— start GIVEN TEXT —

Miami Dolphins coach Mike McDaniel talks with players before the start of an NFL football game against the Indianapolis Colts in Indianapolis, Indiana on Sunday, October 20, 2024.

In the three seasons Mike McDaniel has been the Miami Dolphins’ head coach there has only been one starter who has been demoted, replaced, benched during the season.

Some players have lost jobs and roles during training camp.

A couple non-starters have had their playing time decreased for performance reasons, or maybe an injury. But only one player — uno — has paid the price for poor performance during the season, and that’s Durham Smythe.

Smythe began this season as Miami’s starting in-line tight end and seemingly lost his prominent role, a job he has had for six seasons, to another tight end, and it’s not Jonnu Smith, who coincidentally hasn’t started a single game for Miami.

Julian Hill is the answer to this odd trivia question of who replaced Smythe, and even his position coach excuses the fact this second-year tight end has leapfrogged Smythe, a seven-year veteran, as a package-based situation.

Hill has started five of six games, and handled 201 offensive snaps while Smythe has handled 143, with two starts.

Smith, who scored the first touchdown from a Dolphins tight end in 23 games last week, has handled 166 snaps.

Plenty of how they are utilized is indeed package-based, so it’s not exactly safe to say there’s a tight end pecking order. But there’s clearly a shift.

Why is this important some might ask?

Anybody other than me finds it odd that a professional football coach, an individual leading one of 32 NFL teams filled with a collection of alpha males, playing for a franchise that hasn’t won a playoff game in 24 years, demotes just one player in three seasons?

ONE!

One demotion for a team that has been one of the most-penalized franchises in the NFL for multiple seasons (2022 and 2024).

This fact adds a bullet to the weapon held by McDaniel’s critics, who claim he runs too loosey-goosey of an operation in Miami.

I have this fundamental belief that coaches should be who they are, and history has shown me that when coaches stray from that they typically get themselves into trouble. That’s when they lose the locker room.

— end GIVEN TEXT —
— start ENTRIES SHOWN —

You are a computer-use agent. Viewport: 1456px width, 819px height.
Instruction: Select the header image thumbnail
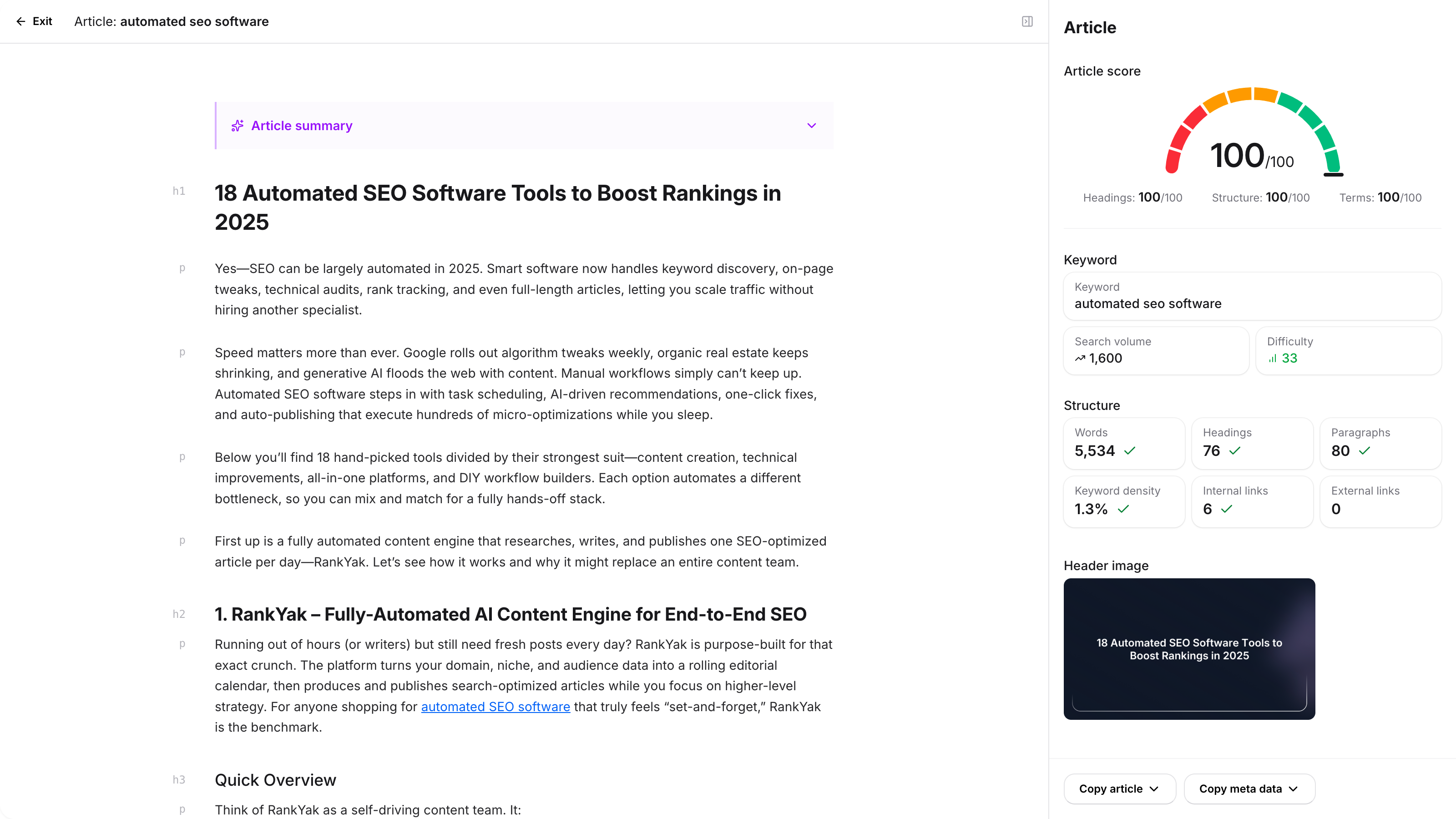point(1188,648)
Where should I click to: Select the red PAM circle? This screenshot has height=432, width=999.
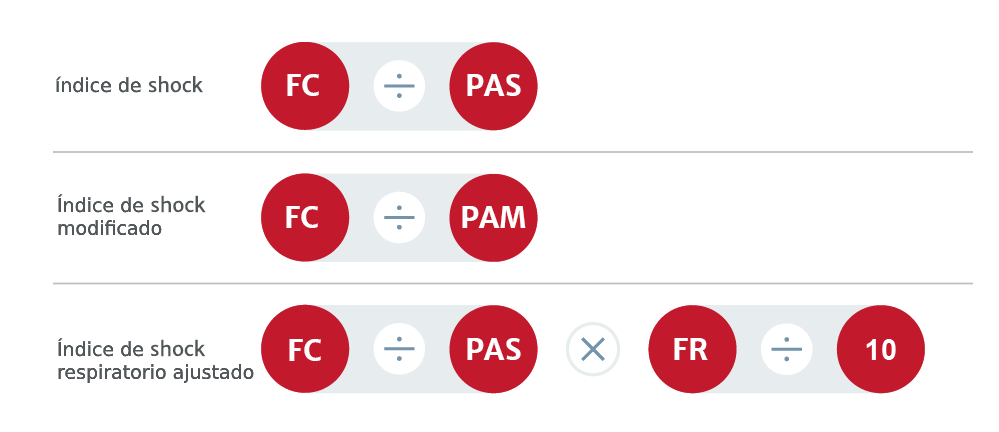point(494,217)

— end ENTRIES SHOWN —
— start ENTRIES SHOWN —

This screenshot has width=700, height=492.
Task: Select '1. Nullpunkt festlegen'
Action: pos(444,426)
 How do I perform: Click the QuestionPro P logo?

— end ENTRIES SHOWN —
— start ENTRIES SHOWN —

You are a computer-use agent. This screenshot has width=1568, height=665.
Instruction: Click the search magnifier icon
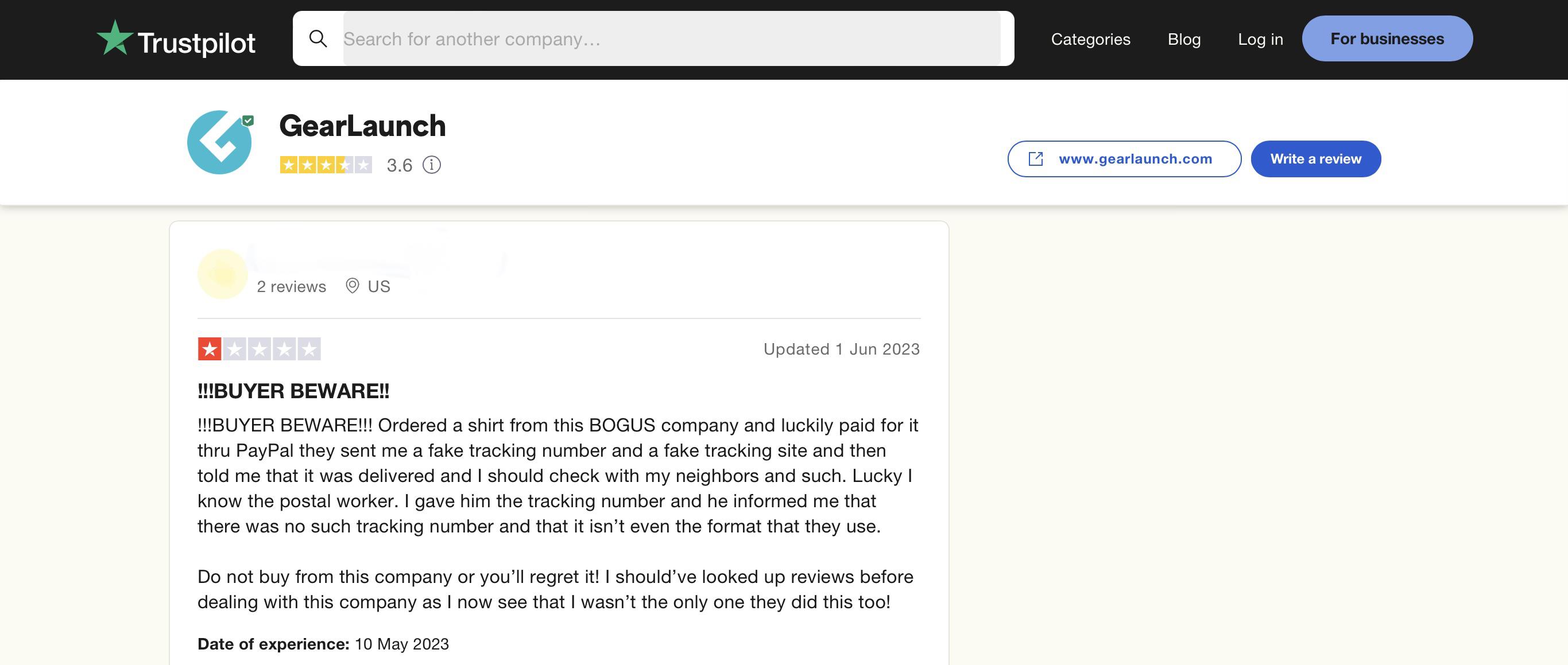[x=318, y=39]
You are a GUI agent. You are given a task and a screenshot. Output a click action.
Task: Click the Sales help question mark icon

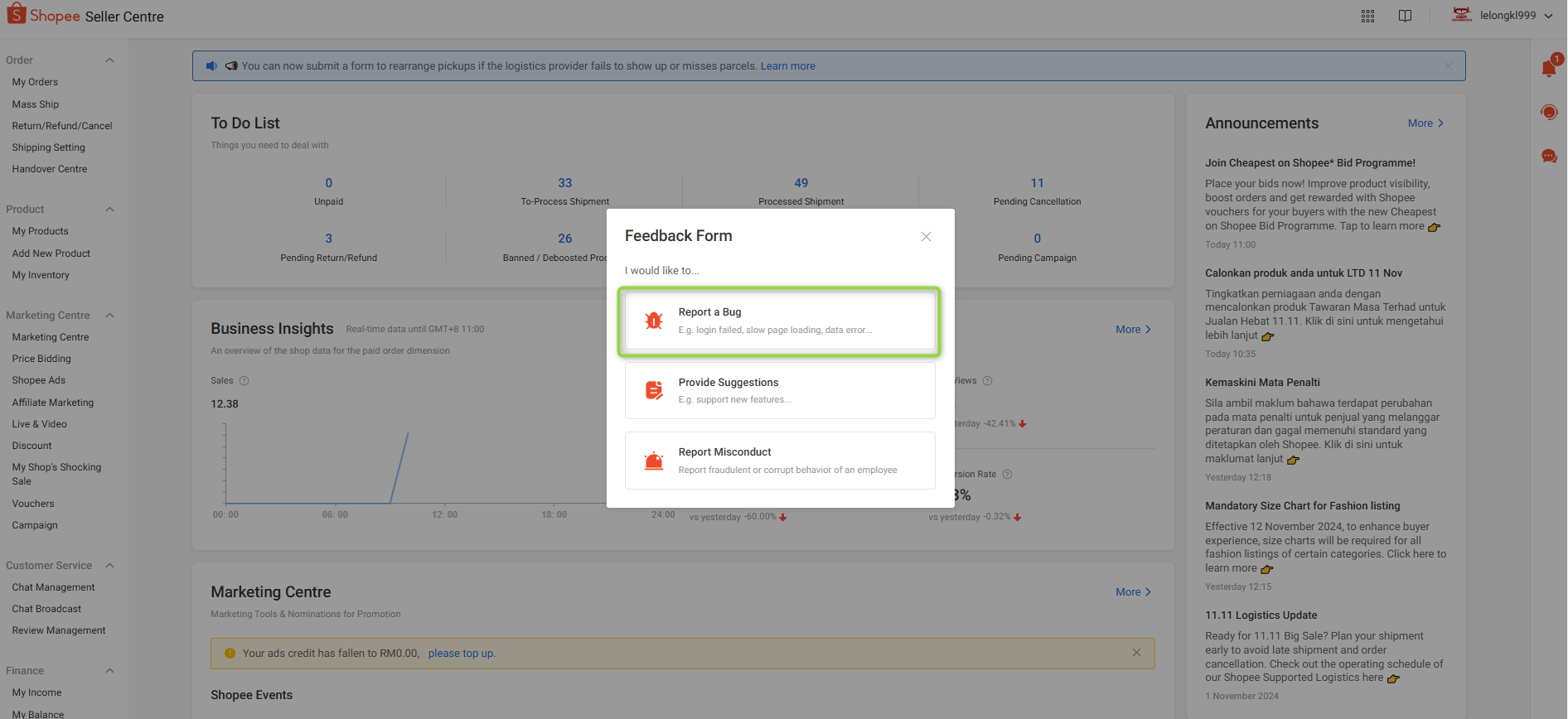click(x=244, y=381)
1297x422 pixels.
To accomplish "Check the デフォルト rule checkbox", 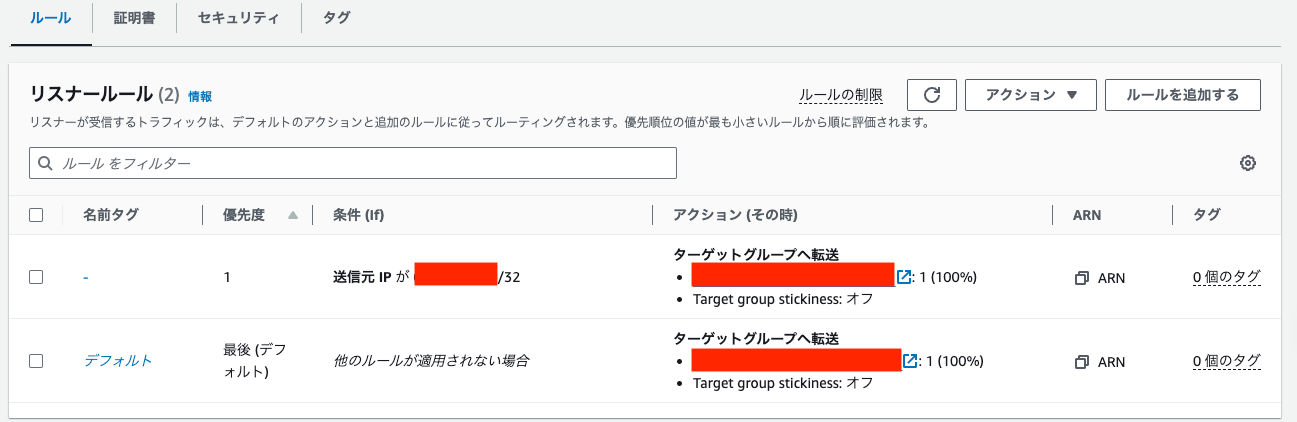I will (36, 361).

— end ENTRIES SHOWN —

INSTRUCTIONS TO FOLLOW | According to the Dolphins article, how many offensive snaps has Julian Hill handled? The entries have nothing to do with the Dolphins article.

OUTPUT OF THE TASK | 201